**Required task 1**
Copy the entries from the line containing "ミニミニカーズ (149, 17)" through the last line of the entries, both ends included, without changing anything.

**Text excerpt**
● ● ●
- Venue: Los Angeles Memorial Coliseum
- Dates: August 6 and August 7, 1932

Medalists
- 1st place, gold medalist(s):  / Bob Kiesel Emmett Toppino Hec Dyer Frank Wykoff United States
- 2nd place, silver medalist(s):  / Helmut Körnig Fritz Hendrix Erich Borchmeyer Arthur Jonath Germany
- 3rd place, bronze medalist(s):  / Giuseppe Castelli Ruggero Maregatti Gabriele Salviati Edgardo Toetti Italy

= Athletics at the 1932 Summer Olympics – Men's 4 × 100 metres relay =

The men's 4 × 100 metres relay event at the 1932 Summer Olympics took place on August 6 and August 7 at the Los Angeles Memorial Coliseum.

==Results==

===Heats===
Two heats were held; the fastest three times advanced to the final round.
● ● ●
**Supplied data**
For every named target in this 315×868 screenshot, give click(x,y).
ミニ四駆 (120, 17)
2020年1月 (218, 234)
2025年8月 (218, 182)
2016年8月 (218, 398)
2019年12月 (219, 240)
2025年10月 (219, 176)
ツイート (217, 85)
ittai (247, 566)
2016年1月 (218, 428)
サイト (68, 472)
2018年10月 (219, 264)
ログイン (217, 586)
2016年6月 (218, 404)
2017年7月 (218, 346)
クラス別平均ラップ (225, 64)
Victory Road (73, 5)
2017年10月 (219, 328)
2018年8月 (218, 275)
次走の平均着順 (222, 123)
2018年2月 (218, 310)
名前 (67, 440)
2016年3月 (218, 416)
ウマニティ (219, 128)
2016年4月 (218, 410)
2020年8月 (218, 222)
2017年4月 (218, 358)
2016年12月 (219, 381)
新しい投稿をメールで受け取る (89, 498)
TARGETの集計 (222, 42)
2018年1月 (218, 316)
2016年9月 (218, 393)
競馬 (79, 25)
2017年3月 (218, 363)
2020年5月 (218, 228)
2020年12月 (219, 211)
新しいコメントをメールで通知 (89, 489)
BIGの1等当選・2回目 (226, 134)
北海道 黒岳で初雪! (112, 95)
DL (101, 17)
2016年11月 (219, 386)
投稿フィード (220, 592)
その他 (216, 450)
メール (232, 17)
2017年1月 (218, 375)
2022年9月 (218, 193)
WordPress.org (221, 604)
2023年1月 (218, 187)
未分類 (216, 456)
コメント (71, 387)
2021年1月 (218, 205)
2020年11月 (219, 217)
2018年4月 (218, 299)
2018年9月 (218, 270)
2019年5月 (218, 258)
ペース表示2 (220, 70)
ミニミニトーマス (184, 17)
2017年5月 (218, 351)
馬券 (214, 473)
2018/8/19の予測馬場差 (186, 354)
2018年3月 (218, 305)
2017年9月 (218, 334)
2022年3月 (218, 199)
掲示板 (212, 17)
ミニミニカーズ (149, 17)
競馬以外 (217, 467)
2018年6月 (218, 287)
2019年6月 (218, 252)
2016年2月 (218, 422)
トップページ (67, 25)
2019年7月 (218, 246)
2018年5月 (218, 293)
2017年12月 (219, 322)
● ● ●
**Required task 2**
Answer these questions using the text on the 1932 Olympic men's 4 × 100 metres relay.
(a) At which venue did the event take place?
(b) Which country won the silver medal?
(c) How many heats were held?

**Complete answer 1**
ミニミニカーズ (149, 17)
競馬以外 (217, 467)
2018年6月 (218, 287)
2019年6月 (218, 252)
2016年2月 (218, 422)
トップページ (67, 25)
2019年7月 (218, 246)
2018年5月 (218, 293)
2017年12月 (219, 322)

**Complete answer 2**
(a) Los Angeles Memorial Coliseum
(b) Germany
(c) Two